If you post an issue and members respond with advice and options to help, please let the other users know what you did that fixed your situation or if you just gave up. I like reading issues and fixes, but it seems like the original poster doesn't always respond back what they did to fix an issue or if it got fixed at all ,after getting input from other members. I'm not saying it has to be right away-just nice to know your problem is fixed


----------



## Big Ed

JKP said:


> If you post an issue and members respond with advice and options to help, please let the other users know what you did that fixed your situation or if you just gave up. I like reading issues and fixes, but it seems like the original poster doesn't always respond back what they did to fix an issue or if it got fixed at all ,after getting input from other members. I'm not saying it has to be right away-just nice to know your problem is fixed


That happens a lot.
Especially with new members looking for advice. It seems like they get it and then never say anything one way or another.
You never see them again, or years later they come back with a new problem.
Been that way for a long time.


----------



## gunrunnerjohn

Yep, welcome to the Internet.  Regular posters normally do a follow-up, many new guys are hit-n-run.


----------



## Stan D

........


----------



## Atlanta

Well with that problem you aren't alone here. My I am owner and Administrator of my own model railroad discussion board in germany and there are a lot of people asking Questions or copying Infos for theirself and after fixed problems they went away without any notice or thank to the helped members.

Some of them thinking to get all needed Infos for without own researches or let solve problems from others. That is very unfair to all the other mebers who like to give their aknowledge to newbies in our together Hobby.

Me I am more the gentleman who gives my Infos to others when help is needed.

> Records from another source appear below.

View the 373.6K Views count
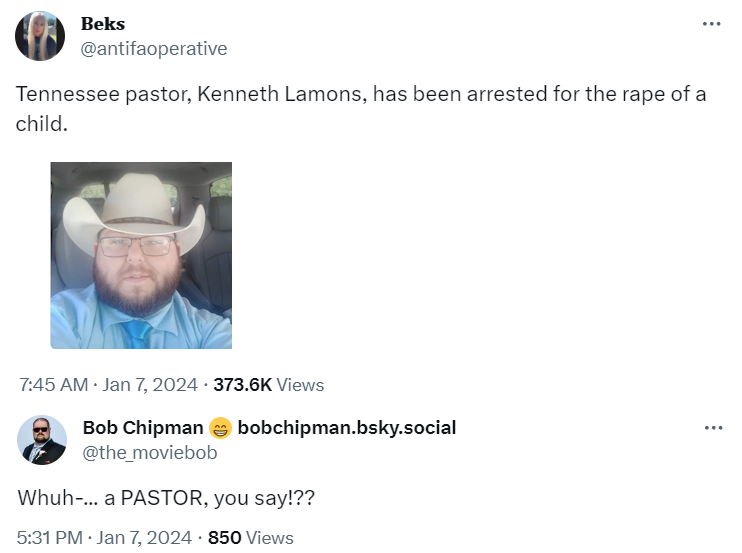This screenshot has width=742, height=553. [269, 384]
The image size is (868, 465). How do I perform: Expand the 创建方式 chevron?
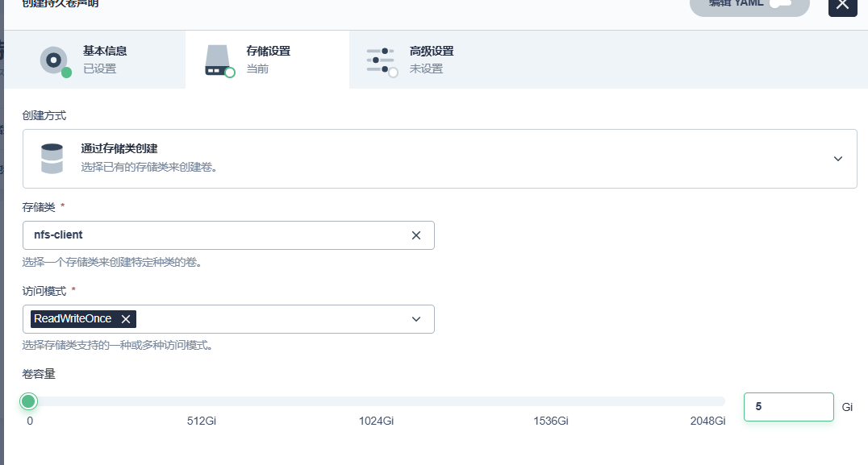click(837, 159)
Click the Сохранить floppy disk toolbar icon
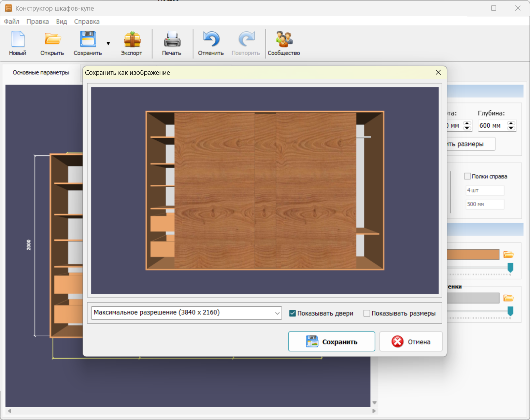The width and height of the screenshot is (530, 420). tap(88, 39)
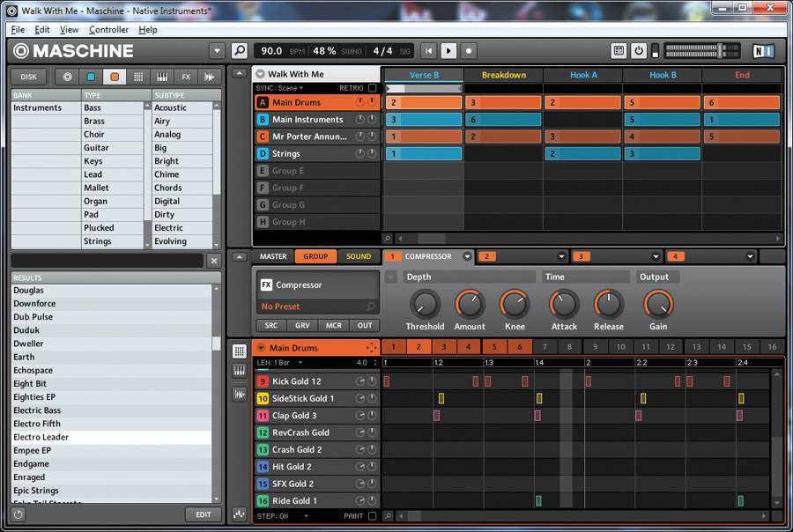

I am not an expert in all things and willing to learn from more experienced modellers or hobbyists.

We all are a very big community of fine people with different skills of experiences. 

We all are enjoying our together hobby, so it is time to say thank you to all who are willing to share their Infos to others.

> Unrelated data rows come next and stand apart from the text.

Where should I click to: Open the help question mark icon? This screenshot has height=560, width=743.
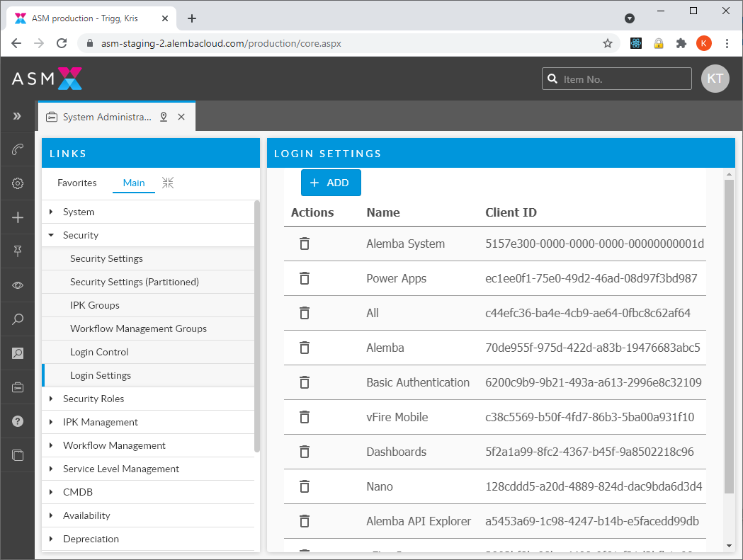pyautogui.click(x=18, y=421)
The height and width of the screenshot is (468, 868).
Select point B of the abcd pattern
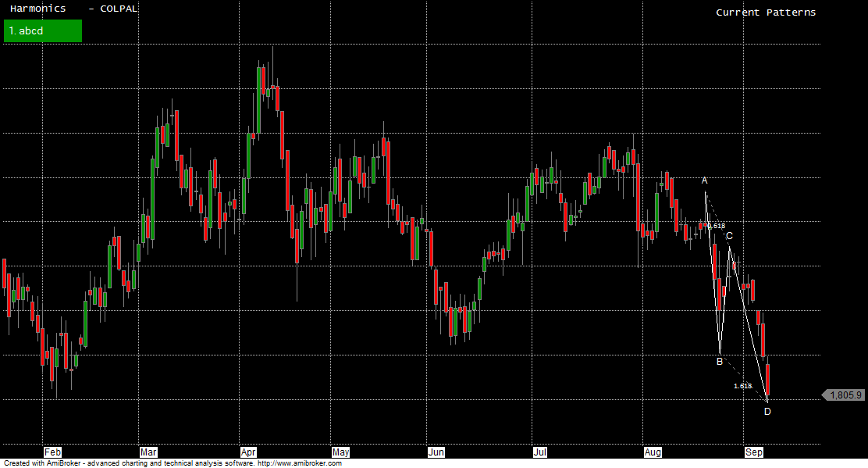(x=720, y=362)
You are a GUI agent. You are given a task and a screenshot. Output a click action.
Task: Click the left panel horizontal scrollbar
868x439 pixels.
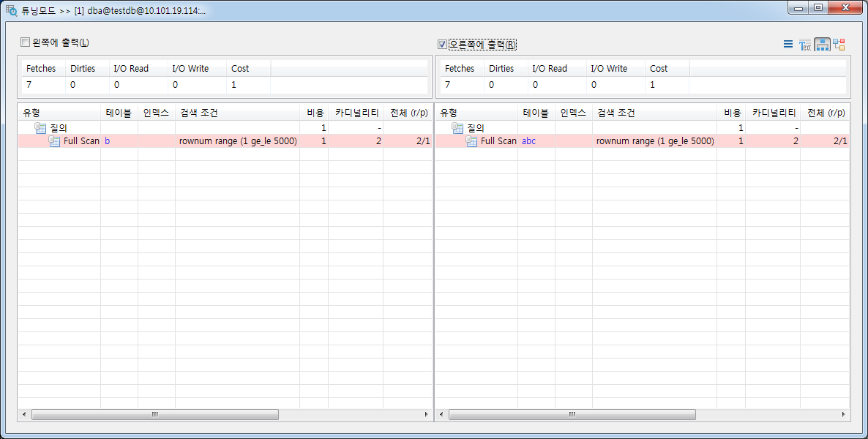coord(154,414)
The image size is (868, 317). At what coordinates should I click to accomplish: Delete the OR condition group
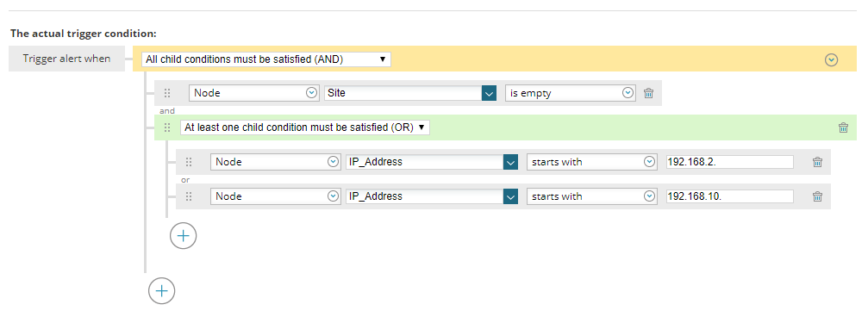(x=843, y=127)
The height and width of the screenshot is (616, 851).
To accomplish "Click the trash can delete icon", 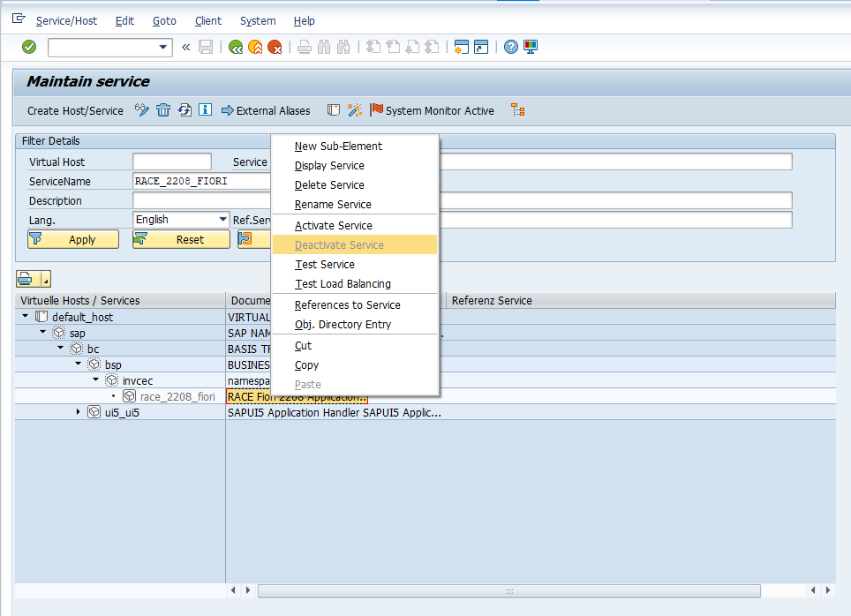I will 163,110.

My I worked on the former eastern german state railroad short time just before our Backshop had been closed and around 12.000 employees got fired from one day to the next, because of making the railroad more efficient.


----------



## spikedrivingblues

I'm a new guy who has asked for help. Although I tried to always follow up I'm sure I'm guilty of moving on one way or another without letting others know how I made out.

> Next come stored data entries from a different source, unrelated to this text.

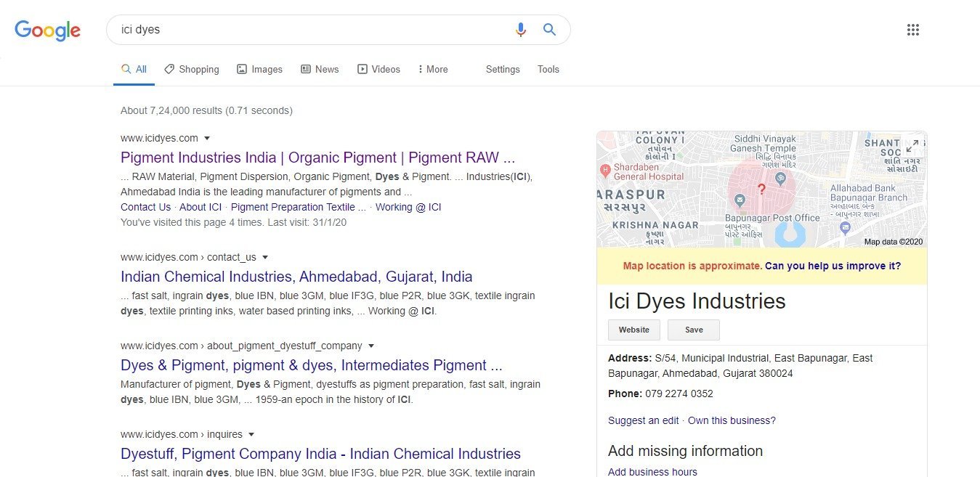Click Shardaben General Hospital map icon
Screen dimensions: 980x477
tap(605, 171)
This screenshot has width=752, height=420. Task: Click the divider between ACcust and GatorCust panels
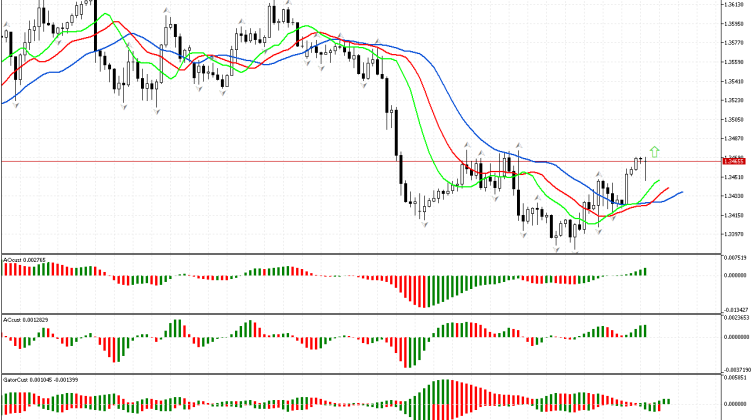click(x=360, y=373)
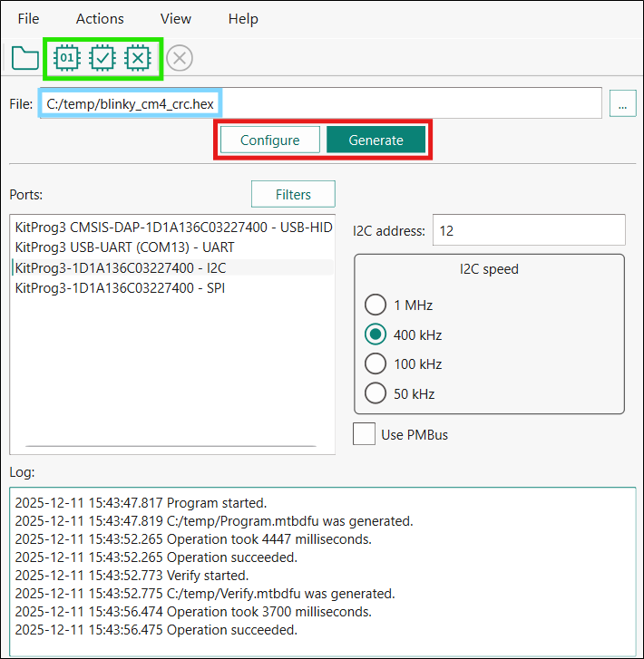Open the View menu
This screenshot has width=644, height=659.
click(176, 18)
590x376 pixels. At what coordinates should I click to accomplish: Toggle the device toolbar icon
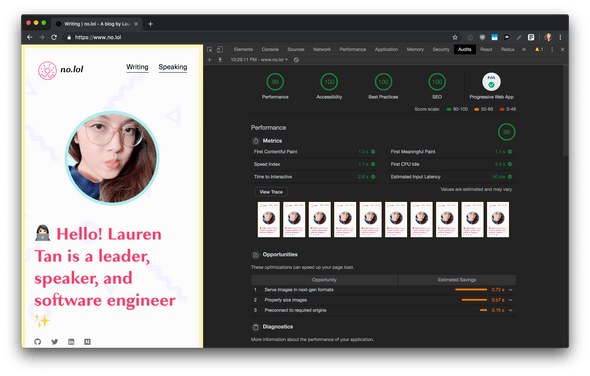[220, 49]
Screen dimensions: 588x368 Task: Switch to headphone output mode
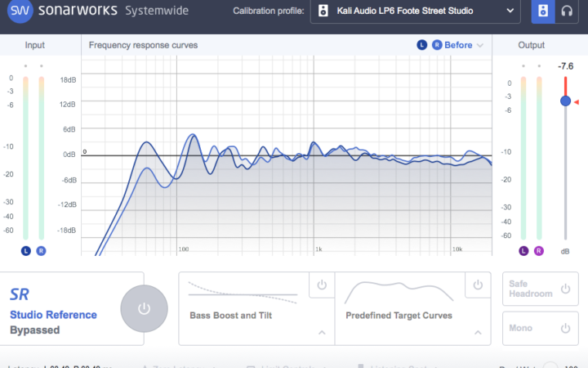tap(566, 11)
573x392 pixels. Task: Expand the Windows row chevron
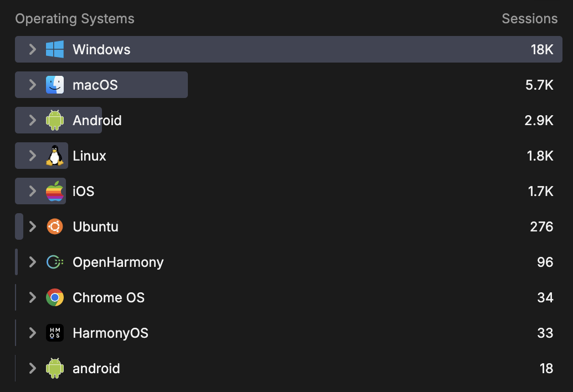32,49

I'll try to be better about that. Also, this is a good time to thank everyone here who has offered suggestions and advice. Thanks, guys!


----------



## teledoc

Spike, We appreciate hearing back from responders, who had success with whatever problem they started with. It lets us know that the help didn’t fall on deaf ears. Glad that you got the help you needed.:smilie_daumenpos:


----------



## DennyM

Kinda like holding the door for someone and they act like it's your job.


----------



## Trucker Sam

DennyM said:


> Kinda like holding the door for someone and they act like it's your job.


THAT’s when I pause the Gentleman function and call out in (not shouting mind you) a load voice to make sure they hear me; You’re welcome! Sometimes it works...


----------



## Dennis461

Trucker Sam said:


> DennyM said:
> 
> 
> 
> Kinda like holding the door for someone and they act like it's your job.
> 
> 
> 
> THAT’s when I pause the Gentleman function and call out in (not shouting mind you) a load voice to make sure they hear me; You’re welcome! Sometimes it works...
Click to expand...

I've been shouted at like that. I don't know when it became the norm to hold a door open for a healthy male. Would you also open my car door or give me your seat on a train? I suspect the person holding the door open may also be the person who stole my parking spot at the big box door. So, don't hold the door open for me. 

Now, if holding the door open is polite with no hidden motive, why do you feel the need to shout if you are not thanked? Seems to cancel out any intended good will.


----------



## rogruth

Usually I will at least thank a poster/posters for an answer.


----------



## D&J Railroad

Hmmm, ya mean I'm expected to say thank you?
Maybe a special "thank you" or "it worked" sub-forum could be established for that


----------



## Fire21

How about just a "thank you" or "it worked" on the post where the advice was offered?


----------



## Old_Hobo

That makes more sense....how else would anyone know what they are being thanked for?


----------



## sid

Thank You for all the times nobody Thanked You to all the good people who helped other people with there RR problems ect and never got a Thank You. Thank You. sincerely from the thought less few whom did not Thank You. THANK YOU .:appl:


----------



## Old_Hobo

You are very welcome.....I think....


----------



## Chip

I want to thank the forum in general and you regulars who were here three years ago and helped me beyond measure. What I learned and what they gave me the confidence to try and learn on my own has given me the ability to embark on a 500 sq foot layout with a measure of confidence that would not have been possible without this forum. 

Again Thank You.


----------